Company says net profit climbed to Dh47m, excluding one-time income booked during the same period in 2017
Agthia reports improved quarterly income on tighter cost controls
Agthia Group, a food and beverage company based in Abu Dhabi, reported a 10 per cent like-for-like rise in its first quarter net income, helped by cost optimisation efforts across most segments of the company’s consumer goods business.
The company, which is majority owned by Abu Dhabi Government-controlled conglomerate Senaat, said net profit for the three months to the end of March, climbed to Dh47 million, excluding a one-time extraordinary income related to Ice Crystal factory that was booked during the same period in 2017. The first quarter like-for-like revenues climbed to Dh491m, up 3.7 per cent from a year earlier, Agthia said in a statement to Abu Dhabi Securities Exchange, where its shares are traded.
The net income for the latest quarter was slightly under the Dh47.13m estimate of Bahrain’s Sico and Egyptian investment bank EFG Hermes’ Dh47.84m prediction.
Agthia, which had posted a 19 per cent year-on-year drop in its full-year 2017 net profit, has struggled to maintain profit growth in recent quarters.

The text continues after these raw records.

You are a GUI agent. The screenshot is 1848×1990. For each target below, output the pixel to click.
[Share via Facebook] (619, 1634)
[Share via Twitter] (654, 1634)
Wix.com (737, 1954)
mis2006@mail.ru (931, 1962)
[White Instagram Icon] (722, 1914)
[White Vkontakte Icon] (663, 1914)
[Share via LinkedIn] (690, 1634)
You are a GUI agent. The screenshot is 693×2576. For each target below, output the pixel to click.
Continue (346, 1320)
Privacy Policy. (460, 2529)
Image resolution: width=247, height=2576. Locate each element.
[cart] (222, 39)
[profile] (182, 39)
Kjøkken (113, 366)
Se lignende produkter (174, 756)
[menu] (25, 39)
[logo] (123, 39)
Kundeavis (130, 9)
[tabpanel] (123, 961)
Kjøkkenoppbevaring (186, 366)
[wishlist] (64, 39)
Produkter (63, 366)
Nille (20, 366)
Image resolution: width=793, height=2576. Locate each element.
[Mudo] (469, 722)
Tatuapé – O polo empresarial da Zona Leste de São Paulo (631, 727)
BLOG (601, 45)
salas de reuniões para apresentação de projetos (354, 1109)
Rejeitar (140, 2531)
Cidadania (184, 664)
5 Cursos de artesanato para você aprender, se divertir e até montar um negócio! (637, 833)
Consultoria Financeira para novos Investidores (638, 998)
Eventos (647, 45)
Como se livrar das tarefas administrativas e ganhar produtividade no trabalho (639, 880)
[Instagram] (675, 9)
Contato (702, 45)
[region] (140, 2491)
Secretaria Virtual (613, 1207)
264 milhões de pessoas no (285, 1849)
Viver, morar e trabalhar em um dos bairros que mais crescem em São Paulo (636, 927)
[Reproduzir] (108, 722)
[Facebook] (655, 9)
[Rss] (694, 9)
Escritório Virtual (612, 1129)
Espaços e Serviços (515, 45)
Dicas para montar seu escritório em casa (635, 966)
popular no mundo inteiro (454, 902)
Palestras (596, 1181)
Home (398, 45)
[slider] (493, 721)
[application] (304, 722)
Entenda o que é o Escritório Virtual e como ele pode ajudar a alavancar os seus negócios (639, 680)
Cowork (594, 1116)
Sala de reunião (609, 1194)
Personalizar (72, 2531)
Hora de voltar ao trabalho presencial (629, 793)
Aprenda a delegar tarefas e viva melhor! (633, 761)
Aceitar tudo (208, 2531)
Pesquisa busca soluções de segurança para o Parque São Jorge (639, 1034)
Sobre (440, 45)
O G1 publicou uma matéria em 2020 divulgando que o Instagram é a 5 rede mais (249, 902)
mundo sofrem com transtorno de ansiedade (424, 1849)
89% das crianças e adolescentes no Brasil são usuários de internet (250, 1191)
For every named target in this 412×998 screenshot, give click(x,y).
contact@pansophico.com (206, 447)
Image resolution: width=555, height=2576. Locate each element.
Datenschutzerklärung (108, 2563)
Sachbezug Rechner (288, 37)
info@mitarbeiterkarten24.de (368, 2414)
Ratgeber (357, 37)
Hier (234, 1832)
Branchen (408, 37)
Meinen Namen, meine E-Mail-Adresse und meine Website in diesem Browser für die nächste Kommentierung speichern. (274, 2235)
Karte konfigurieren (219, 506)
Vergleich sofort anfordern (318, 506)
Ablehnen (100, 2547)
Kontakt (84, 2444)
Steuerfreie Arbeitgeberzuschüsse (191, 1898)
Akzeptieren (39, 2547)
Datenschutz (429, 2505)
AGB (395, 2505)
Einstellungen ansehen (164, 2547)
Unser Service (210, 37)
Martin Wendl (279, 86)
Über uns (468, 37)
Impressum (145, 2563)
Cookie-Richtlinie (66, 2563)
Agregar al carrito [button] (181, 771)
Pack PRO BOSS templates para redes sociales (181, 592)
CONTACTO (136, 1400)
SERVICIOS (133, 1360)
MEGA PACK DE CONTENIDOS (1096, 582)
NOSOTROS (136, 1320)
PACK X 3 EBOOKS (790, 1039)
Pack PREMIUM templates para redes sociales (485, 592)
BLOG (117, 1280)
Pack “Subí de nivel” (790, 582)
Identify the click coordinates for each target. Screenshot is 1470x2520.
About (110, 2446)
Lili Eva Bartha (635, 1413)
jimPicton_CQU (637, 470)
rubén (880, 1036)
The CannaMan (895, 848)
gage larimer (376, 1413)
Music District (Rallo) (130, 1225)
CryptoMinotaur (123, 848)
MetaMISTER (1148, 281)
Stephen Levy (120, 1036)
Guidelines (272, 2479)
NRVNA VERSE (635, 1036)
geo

The firm attributed the fall in yearly income to lower contributions from its flour and animal feed business after the UAE reformed subsidies for both sectors. The introduction of VAT this year added to pressure on its consumer business lines, which the company said it has managed to offset with a tighter control on costs.
“Despite a challenging operating environment that saw the introduction of VAT and other headwinds, Agthia continued to grow in line with our 2020 strategy,” said Dhafer Al Ahbabi, the chairman of Agthia. “We began 2018 with major steps that speak to our dedication as innovators in all of our industries, and we intend to continue to grow.”
The group’s water business continued its growth momentum, while the beverages category, comprising of Capri Sun juice and Al Ain fresh juices, witnessed softening demand due to changing consumer preferences on the back of the VAT levy and a generally declining juice market, the company said.
Earlier this year, Agthia also signed an agreement with the Department of Urban Planning and Municipalities to manage Abu Dhabi’s and Al Ain’s food service centres, supplying UAE citizens with a range of consumer products at discounted prices, which will help reinforce its growth in consumer goods.
Agthia’s consumer categories now represent 53 per cent of total group revenues, compared to less than 20 per cent only a decade ago. Its net revenues from the food category recorded a year-on-year rise of 16.8 per cent in the first three months of 2017, it noted.
The company plans to invest more than Dh500m by 2020 in acquiring assets in Saudi Arabia, the region’s biggest economy, as it looks to expand its regional footprint and add new revenue lines, its chief executive Tariq Al Wahedi told The National in February.
The company is evaluating “many” acquisition targets and aims to increase its revenue from Saudi operations “many-fold” in coming years, he said at the time.